So you want to organize and join the resistance against the Trump administration, but you have a mental illness – or physical – that makes travel, large crowds, reaching out to people, planning ahead, and maybe even just getting out of bed extremely difficult. You know the new leadership in Washington DC will likely gut your health insurance, so your livelihood is at stake. You might even feel guilty about not being able to join those large-scale protests. I know. I didn’t go to the Women’s March because of my driving anxiety and my agoraphobia. I decided to make this list for myself, and I hope it helps you as well.
- Donate to these organizations if you have the money, but don’t feel obligated. There is a plethora of ways to help that doesn’t require any money. Don’t stress yourself out or guilt yourself.
- Write letters to your representatives and senators. Make your voice be heard while you’re still lying in bed.

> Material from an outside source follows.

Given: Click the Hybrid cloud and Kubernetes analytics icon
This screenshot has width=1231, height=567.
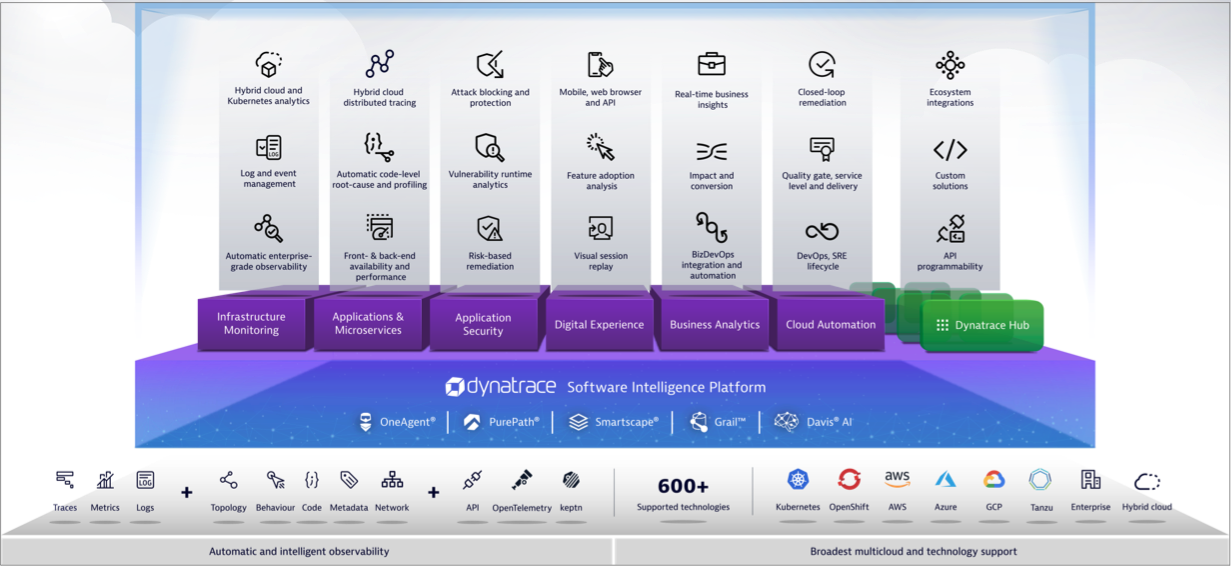Looking at the screenshot, I should pyautogui.click(x=268, y=65).
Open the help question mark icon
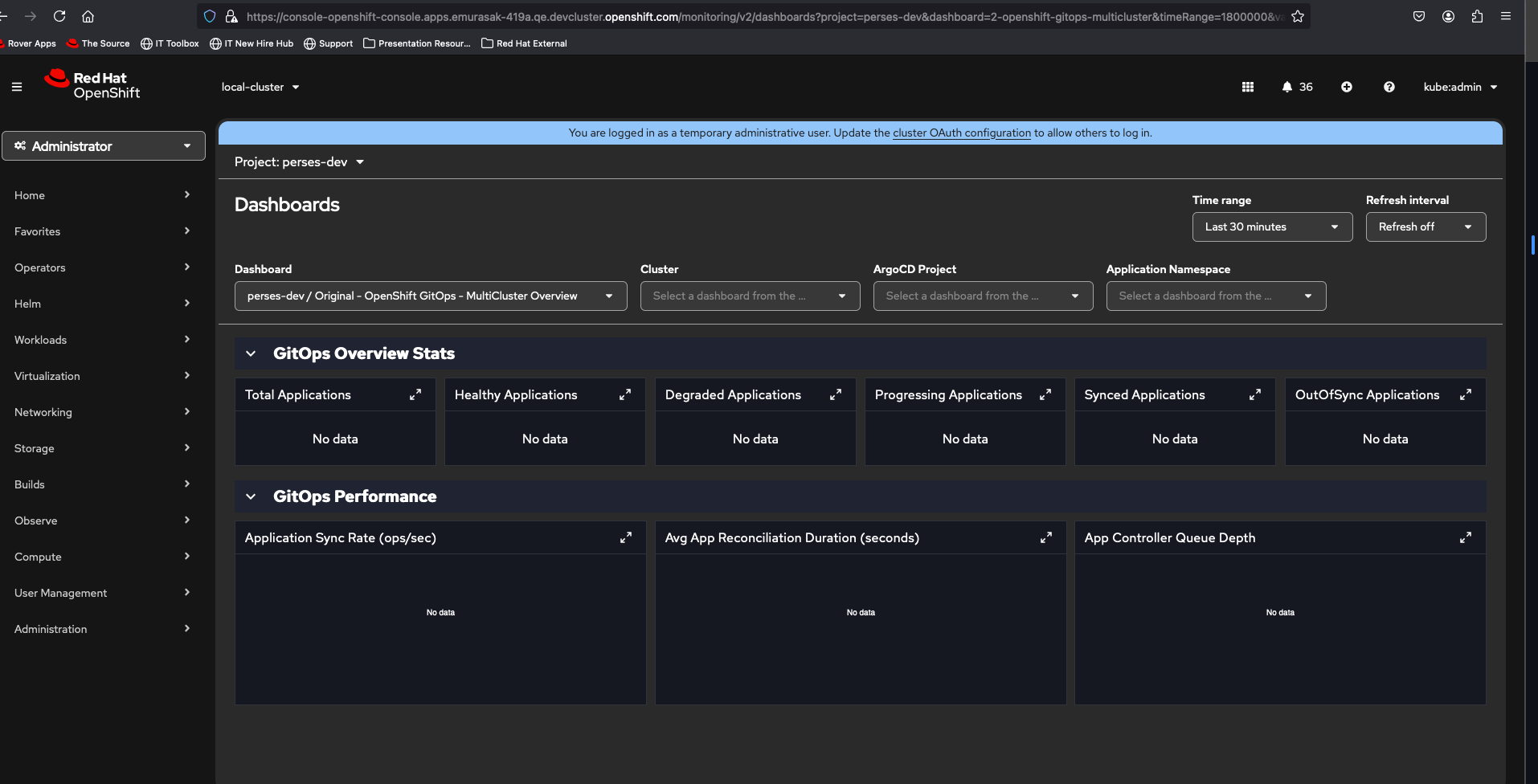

- Go to a local protest if you can. If the Women’s March seemed daunting because of the crowds, but you still have the desire to protest, keep up with what’s happening in your community. Usually Facebook pages are made for these sorts of things, and you can check the events page on your newsfeed for protests near you.
- Be there for your friends and loved ones, and let them be there for you. Odds are, you know someone else who is threatened by the Trump administration. You don’t have to do it often, but periodically check in, especially if an action taken by DC directly affects them. Don’t feel annoying or guilty for taking up their time when they show reciprocal concern.
- Use your story to shed light on why a Trump administration is something you fear as opposed to debating talking points. The most effective way to change people’s hearts on political issues is knowing someone personally who is threatened by their views.
- Be yourself. Don’t compromise just because it makes someone uncomfortable. This is resistance in and of itself.
- Take your meds, eat a meal, and listen to your favorite song. I know how disheartening this election cycle was and looming presidency is. Don’t let that stop you from pursuing recovery. Continue living even if it’s out of spite.
- If you hear, see, or read about behaviors or attitudes that further harm marginalized people, try your best to say something in the least combative way you can. It will kill two birds with one stone: calling out bigotry or discrimination and completing your therapist’s assignment to initiate an interaction with someone.
- Support the people you know in their activism. Is someone you know traveling to a protest near you? Offer to let them stay at your place. Is a friend throwing a party with a donations’ box for a local women’s shelter? Donate something even if you don’t stay for the party. Is a family member trying to start a chapter of an organization in your area? Ask if there is anything he or she needs (flyers printed, etc.), attend meetings if you can, and invite friends on social media to the chapter’s events. There’s always plenty of behind-the-scenes stuff to be done.
- Do the same for organizations you support, and if you don’t have any the above list is a good place to start. Check their websites, or email them to see if there’s anything you can do that won’t be too physically or mentally taxing. This one’s a pretty big step, so only commit if you’re ready to take on a little more responsibility. But it is a good stepping stone in getting to the point where you can be the activist you want to be (even if that still means doing behind-the-scenes work – whatever you’re comfortable with is perfectly fine) and in recovery in general.
Bottom line, start small, stay local, and don’t feel required to do more than you can to call yourself a member of the resistance against Trump. Take care of yourself first, so you can better take care of others later. No act of resistance will ever be too small, and if anyone tells you otherwise, he or she wasn’t resisting on behalf of all marginalized Americans anyway.